WHAT IS EXPECTED: Please rewrite the portion of the chef interview post between "So this is how" and "on the bottom!)", inclusive, switching "bar" to "counter".
==== DOCUMENT PASSAGE ====
BTW, I'd LOVE to hear about other people's "unemployed chef" experiences...

So this is how the 2nd interview went with the "corp. chefs":
Prepared myself as above, even more so. This time I wore new socks .

The interview was at Dos Caminos and I arrived 5 min. early. I was asked to wait at the bar. They were busy and rockin' and I thought it a little odd to have an interview in the middle of a lunch rush.....and to wait at the bar. I sat there and thought how it sucks to have an occupied seat from a customer who isn't ordering a drink. I ordered a cran/soda, only $2, I was impressed though it wasn't made the way I like (the juice was on the bottom!) 
I was soon escorted downstairs through a very high production kitchen and into a steamy yet decently sized office. I was introduced to a chef (didn't get his mumbled name as he was on the phone) who was wearing a chef coat, shorts(!) and sneakers with at least a 3-day beard, an apparantly rapidly declining hairgrowth and all the looks of a typical frazzled chef. He was very nice to me. Brought me into a typically cramped but relatively orderly "chefs" office. Lots of relevant cookery books (good sign ), and lots of Soprano's paraphenelia (?? sign ). He eyed a few floating fruitflies (bad sign ) and killed about 2 outta 3. 
Went through my resume, and the folder of documents I brought along (certificates, awards, degrees, articles, digital food photos). He seemed most interested in my background and (?) my computer skills.....(I reminded him 3 times about my excel proficiency, accounting classes, etc..., then the Big Guy walked in.
==== ROWS ====
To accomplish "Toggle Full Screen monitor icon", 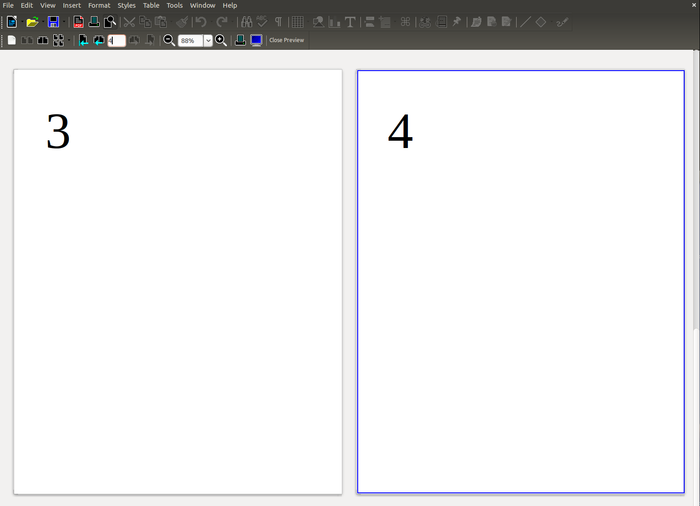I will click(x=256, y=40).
====
==== ROWS ====
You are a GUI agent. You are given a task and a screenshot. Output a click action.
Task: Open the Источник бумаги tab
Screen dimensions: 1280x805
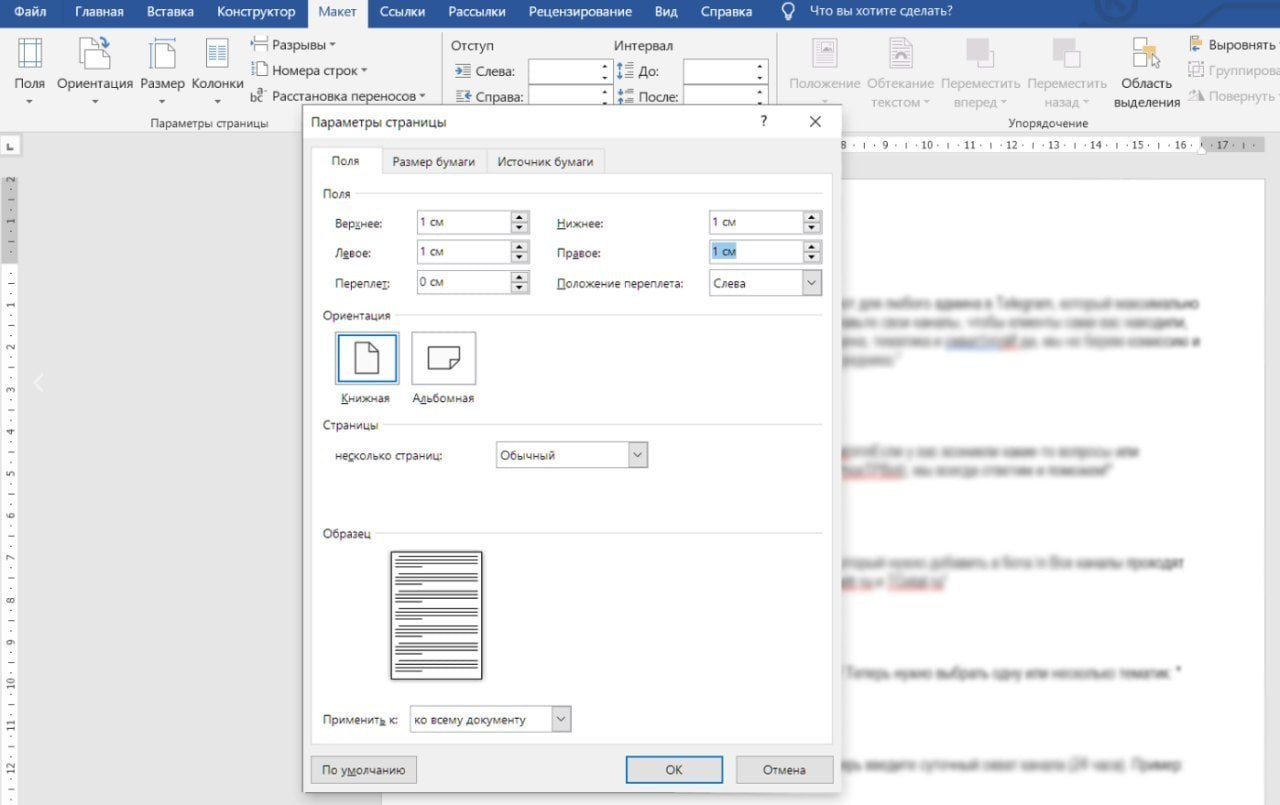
====
EXERCISE RESPONSE:
So this is how the 2nd interview went with the "corp. chefs":
Prepared myself as above, even more so. This time I wore new socks .

The interview was at Dos Caminos and I arrived 5 min. early. I was asked to wait at the counter. They were busy and rockin' and I thought it a little odd to have an interview in the middle of a lunch rush.....and to wait at the counter. I sat there and thought how it sucks to have an occupied seat from a customer who isn't ordering a drink. I ordered a cran/soda, only $2, I was impressed though it wasn't made the way I like (the juice was on the bottom!)